All Products
Search
Document Center

Dataphin:Create an Impala data source

Last Updated:Feb 12, 2026

By creating an Impala data source, you can enable Dataphin to read business data from Impala or write data to Impala. This topic describes how to create an Impala data source.

Background information

Impala is a SQL query engine for processing large amounts of data stored in Hadoop clusters. If you use Impala and want to export Dataphin data to Impala, you need to create an Impala data source first. For more information about Impala, see Impala official website.

Permission management

Only custom global roles with the Create Data Source permission and users with the Super Administrator, Data Source Administrator, Business Unit Architect, or Project Administrator role can create data sources.

Limits

Dataphin uses Java Database Connectivity (JDBC) for Impala data source integration, which results in lower performance compared to Hive. If the table that you are integrating is not a Kudu table, use a Hive data source and its input and output components instead.

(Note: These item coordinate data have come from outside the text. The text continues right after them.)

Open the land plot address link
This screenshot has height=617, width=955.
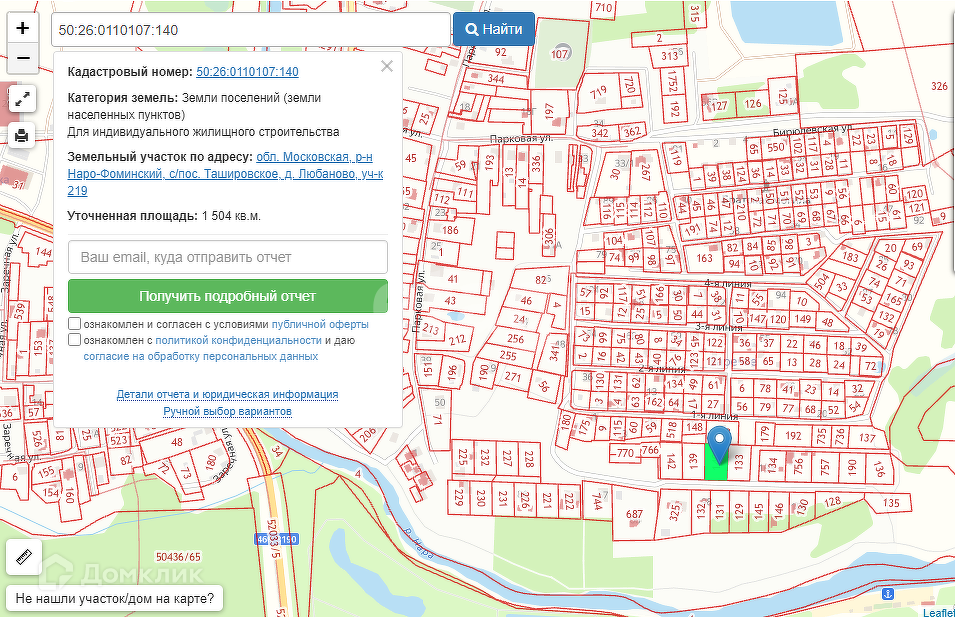[x=225, y=174]
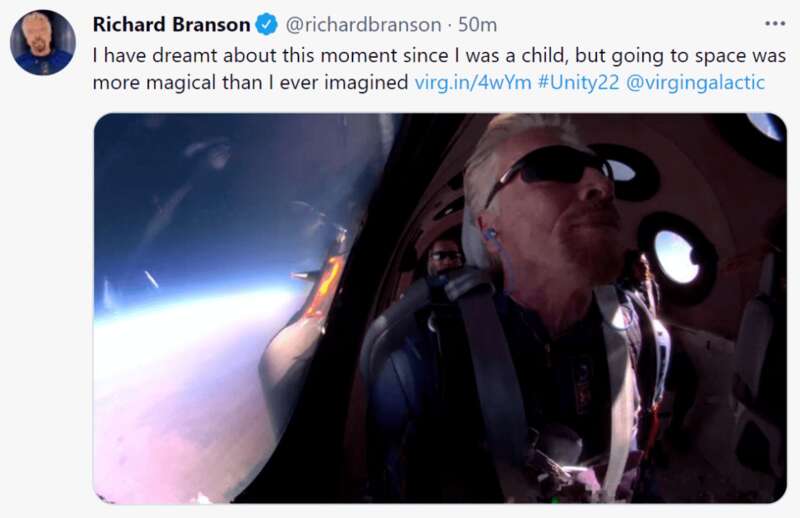Open the tweet's three-dot more options menu
Image resolution: width=800 pixels, height=518 pixels.
click(774, 23)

Metadata retrieval using DLF is supported only when connecting to an Impala data source of E-MapReduce 5.x.

Procedure

  1. On the Dataphin homepage, click Management Center > Data Source Management in the top navigation bar.

  2. On the Datasource page, click +Create Data Source.

  3. On the Create Data Source page, under Big Data, select Impala.

    If you have recently used Impala, you can select it from the Recently Used section or enter `Impala` in the search box to find it.

  4. On the Create Impala Data Source page, configure the connection parameters for the data source.

    1. Configure the basic information of the data source.

      Parameter

      Description

      Datasource Name

      The name must meet the following requirements:

      • It can contain only Chinese characters, letters, digits, underscores (_), and hyphens (-).

      • It cannot exceed 64 characters in length.

      Datasource Code

      After you configure the data source code, you can reference tables in Flink_SQL nodes using the datasource_code.table_name or datasource_code.schema.table_name format. To automatically access the data source of the current environment, use the ${datasource_code}.table or ${datasource_code}.schema.table variable format. For more information, see Develop a Dataphin data source table.

      Important
      • The data source code cannot be modified after it is configured.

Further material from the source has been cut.